Our large-scale transcriptomic analysis demonstrated that nearly a third (28%) of genes expressed in berries exhibited at least two-fold or greater change in steady-state transcript abundance over the course of seven stages of grape berry development. Approximately two-thirds (64%) of these Unigenes could be assigned a functional annotation with the remaining one-third having obscure or unknown functions. Twenty distinct patterns of expression were resolved in order to illustrate the complex transcriptional regulatory hierarchies that exist to orchestrate the dynamic metabolic, transport, and control processes occurring in developing berries. We provided evidence that phytohormone biosynthesis and responses, particularly for ABA, ethylene, brassinosteroids, and auxins, as well as calcium homeostasis, transport, and signaling processes play critical roles in this developmental process. We also demonstrate that the expression and regulation of genes involved in cell wall biosynthesis and expansion, as well as genes involved in the biosynthesis, transport, and regulation of the phenylpropanoid and flavonoid pathways undergo dynamic changes throughout the course of berry development. Our analysis has revealed candidate genes that may participate in the production of different classes of aroma producing compounds. We have also demonstrated coordinate regulation of transcripts and the accumulation of key metabolites including tartrate, malate, and proline during berry development. A close examination of the behavior of gene expression patterns of genes involved in sugar and starch metabolism indicate that plastidial starch reserves are mobilized to fuel the production of hexose sugars during the ripening and maturation phase (Phase III) of berry development. Finally, our findings provide the first functional genomic information for hundreds of genes with obscure functions that can be exploited for hypothesis testing by traditional functional assays to improve our understanding of the complex developmental processes present in grape berries and to ultimately utilize this information to improve quality traits of wine grapes.

Methods

Plant Materials

Six twenty-year-old Cabernet Sauvignon (Vitis vinifera L.) vines grown on St.
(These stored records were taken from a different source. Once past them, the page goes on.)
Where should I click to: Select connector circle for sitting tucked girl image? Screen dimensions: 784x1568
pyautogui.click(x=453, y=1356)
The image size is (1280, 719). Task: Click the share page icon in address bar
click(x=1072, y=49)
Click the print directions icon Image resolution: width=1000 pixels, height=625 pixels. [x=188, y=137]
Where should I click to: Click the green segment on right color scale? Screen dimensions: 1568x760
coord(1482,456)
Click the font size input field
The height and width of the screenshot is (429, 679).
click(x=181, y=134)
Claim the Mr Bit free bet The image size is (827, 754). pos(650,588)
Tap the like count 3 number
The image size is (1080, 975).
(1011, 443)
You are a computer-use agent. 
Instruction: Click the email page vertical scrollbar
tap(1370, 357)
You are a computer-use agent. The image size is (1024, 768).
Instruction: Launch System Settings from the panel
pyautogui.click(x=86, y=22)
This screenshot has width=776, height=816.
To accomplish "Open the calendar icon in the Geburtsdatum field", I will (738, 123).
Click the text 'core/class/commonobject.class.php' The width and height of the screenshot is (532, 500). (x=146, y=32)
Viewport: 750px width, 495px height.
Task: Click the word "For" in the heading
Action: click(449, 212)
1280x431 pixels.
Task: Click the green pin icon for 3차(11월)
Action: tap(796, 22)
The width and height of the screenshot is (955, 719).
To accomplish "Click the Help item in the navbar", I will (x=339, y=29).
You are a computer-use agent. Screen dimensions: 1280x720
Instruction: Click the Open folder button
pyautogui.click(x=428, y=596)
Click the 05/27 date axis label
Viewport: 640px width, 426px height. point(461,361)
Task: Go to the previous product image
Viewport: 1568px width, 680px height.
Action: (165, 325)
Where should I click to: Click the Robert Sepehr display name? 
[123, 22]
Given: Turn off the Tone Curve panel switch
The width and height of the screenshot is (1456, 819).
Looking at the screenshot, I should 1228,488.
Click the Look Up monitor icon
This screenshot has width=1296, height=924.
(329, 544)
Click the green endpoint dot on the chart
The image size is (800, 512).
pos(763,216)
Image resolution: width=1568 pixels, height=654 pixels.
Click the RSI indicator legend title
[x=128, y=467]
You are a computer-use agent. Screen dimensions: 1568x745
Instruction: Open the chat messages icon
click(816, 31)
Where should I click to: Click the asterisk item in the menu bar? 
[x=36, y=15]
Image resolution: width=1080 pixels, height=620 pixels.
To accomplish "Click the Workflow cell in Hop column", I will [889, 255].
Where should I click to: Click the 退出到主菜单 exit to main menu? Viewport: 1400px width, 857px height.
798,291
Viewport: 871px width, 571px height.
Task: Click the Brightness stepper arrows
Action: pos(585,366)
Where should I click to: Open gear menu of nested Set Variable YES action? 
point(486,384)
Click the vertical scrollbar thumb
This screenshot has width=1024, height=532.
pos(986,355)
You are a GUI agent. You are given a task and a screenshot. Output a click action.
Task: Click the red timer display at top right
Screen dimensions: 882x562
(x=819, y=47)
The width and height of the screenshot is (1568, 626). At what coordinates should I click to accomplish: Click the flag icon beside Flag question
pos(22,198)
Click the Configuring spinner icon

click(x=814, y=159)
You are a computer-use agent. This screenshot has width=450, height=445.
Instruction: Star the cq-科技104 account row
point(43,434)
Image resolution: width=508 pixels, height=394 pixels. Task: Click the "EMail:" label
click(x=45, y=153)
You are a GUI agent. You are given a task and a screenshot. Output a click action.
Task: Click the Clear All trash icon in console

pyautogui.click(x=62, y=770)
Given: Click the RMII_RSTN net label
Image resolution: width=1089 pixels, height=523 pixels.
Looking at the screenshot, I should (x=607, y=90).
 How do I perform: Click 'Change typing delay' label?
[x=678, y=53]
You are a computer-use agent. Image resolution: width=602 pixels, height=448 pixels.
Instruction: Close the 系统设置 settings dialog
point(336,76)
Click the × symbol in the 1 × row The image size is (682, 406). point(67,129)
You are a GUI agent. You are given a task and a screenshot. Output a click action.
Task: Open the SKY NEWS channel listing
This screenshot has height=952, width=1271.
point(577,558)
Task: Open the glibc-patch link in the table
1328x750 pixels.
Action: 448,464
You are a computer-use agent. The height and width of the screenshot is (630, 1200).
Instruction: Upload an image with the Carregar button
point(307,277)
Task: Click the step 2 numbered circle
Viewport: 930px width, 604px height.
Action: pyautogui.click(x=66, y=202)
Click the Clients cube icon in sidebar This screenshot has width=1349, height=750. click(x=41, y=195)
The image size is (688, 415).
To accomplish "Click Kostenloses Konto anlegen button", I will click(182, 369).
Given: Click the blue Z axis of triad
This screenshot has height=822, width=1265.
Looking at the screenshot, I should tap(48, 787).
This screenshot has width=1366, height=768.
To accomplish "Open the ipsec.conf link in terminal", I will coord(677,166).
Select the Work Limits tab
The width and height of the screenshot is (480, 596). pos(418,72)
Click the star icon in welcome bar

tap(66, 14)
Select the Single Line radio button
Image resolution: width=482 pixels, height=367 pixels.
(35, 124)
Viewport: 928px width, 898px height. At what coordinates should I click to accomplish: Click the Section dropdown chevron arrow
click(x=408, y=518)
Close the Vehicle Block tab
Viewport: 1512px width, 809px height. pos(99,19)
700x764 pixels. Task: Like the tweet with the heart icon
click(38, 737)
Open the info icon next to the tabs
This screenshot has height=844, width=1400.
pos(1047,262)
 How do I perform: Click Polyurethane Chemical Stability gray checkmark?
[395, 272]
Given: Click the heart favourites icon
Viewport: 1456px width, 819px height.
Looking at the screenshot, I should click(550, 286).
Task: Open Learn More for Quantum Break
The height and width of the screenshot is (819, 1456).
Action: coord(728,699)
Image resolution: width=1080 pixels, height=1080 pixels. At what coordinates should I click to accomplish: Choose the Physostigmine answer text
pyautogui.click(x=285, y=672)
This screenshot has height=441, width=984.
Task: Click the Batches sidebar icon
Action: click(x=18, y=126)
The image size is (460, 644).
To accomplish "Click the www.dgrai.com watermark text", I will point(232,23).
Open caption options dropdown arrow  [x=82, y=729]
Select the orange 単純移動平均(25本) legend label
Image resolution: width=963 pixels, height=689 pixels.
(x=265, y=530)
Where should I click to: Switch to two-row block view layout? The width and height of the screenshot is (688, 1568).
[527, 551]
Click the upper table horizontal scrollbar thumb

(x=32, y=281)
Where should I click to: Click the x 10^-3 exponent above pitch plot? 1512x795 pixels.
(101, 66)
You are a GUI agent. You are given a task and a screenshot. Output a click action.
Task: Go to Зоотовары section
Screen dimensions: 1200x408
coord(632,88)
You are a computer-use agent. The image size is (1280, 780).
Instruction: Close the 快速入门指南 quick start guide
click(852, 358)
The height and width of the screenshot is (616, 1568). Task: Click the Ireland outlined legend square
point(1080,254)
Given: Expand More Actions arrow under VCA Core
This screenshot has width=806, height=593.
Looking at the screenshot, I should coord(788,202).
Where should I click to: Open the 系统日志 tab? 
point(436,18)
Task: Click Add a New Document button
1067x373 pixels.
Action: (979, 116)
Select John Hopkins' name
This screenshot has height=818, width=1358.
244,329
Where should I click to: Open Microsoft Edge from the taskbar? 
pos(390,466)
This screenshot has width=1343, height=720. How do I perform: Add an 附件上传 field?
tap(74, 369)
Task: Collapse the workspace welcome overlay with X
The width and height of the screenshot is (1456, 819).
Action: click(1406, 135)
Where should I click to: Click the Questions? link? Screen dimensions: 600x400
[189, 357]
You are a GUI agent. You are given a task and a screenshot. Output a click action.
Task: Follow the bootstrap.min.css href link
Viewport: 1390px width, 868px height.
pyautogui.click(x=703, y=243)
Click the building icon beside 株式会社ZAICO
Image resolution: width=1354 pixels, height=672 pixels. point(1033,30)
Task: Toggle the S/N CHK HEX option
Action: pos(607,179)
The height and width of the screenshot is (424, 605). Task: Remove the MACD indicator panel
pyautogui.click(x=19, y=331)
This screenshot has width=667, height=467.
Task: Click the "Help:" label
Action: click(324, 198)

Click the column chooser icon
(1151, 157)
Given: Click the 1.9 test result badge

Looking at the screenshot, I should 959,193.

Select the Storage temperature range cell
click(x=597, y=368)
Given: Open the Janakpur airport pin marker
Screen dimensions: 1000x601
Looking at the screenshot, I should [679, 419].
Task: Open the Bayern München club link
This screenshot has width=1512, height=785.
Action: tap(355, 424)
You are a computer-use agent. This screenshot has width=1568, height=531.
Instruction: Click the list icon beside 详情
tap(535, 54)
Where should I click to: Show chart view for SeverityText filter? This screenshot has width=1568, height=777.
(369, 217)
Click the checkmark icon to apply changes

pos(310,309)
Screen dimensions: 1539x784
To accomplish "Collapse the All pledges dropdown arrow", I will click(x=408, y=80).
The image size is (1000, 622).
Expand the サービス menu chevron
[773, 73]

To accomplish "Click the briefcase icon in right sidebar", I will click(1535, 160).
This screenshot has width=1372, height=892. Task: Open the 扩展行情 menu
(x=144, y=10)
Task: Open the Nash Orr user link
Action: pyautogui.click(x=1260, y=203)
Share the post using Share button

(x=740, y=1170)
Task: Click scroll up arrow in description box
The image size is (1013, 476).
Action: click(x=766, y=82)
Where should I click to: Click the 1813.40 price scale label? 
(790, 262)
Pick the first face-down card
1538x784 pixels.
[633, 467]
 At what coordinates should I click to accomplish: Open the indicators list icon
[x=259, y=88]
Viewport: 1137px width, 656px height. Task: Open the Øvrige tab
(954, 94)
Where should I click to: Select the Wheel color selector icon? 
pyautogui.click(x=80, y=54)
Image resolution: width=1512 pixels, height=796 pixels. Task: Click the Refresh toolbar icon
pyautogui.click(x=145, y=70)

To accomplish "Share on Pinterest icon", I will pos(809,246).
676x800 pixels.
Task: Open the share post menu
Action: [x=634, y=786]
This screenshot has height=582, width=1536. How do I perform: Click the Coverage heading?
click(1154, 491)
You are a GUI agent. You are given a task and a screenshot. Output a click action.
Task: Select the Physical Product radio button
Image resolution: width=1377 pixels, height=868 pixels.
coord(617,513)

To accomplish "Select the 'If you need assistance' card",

George rootstock were used during 2004 for this study. The vines were located at the Shenandoah Vineyard in Plymouth, CA, on a hillside row located in the middle of the vineyard. All plants were equipped with a drip irrigation system and watered daily to keep their water status high. Mid-day stem water potentials were measured weekly with a pressure chamber on two mature leaves per plant for a total of 6 vines [115]. For each measurement, a single leaf per plant was tightly zipped in a plastic bag to eliminate transpiration and covered with aluminum foil to deflect light and heat. After two hours of equilibration time, the petiole was cleanly cut and carefully threaded through a rubber gasket in the lid of a pressure chamber (3005 Plant Water Status Console, Soilmoisture Equipment Corp., Santa Barbara, CA, USA). The foil was removed before sealing the bagged leaf in the chamber. The balancing pressure required to visibly push stem xylem sap to the cut surface was recorded.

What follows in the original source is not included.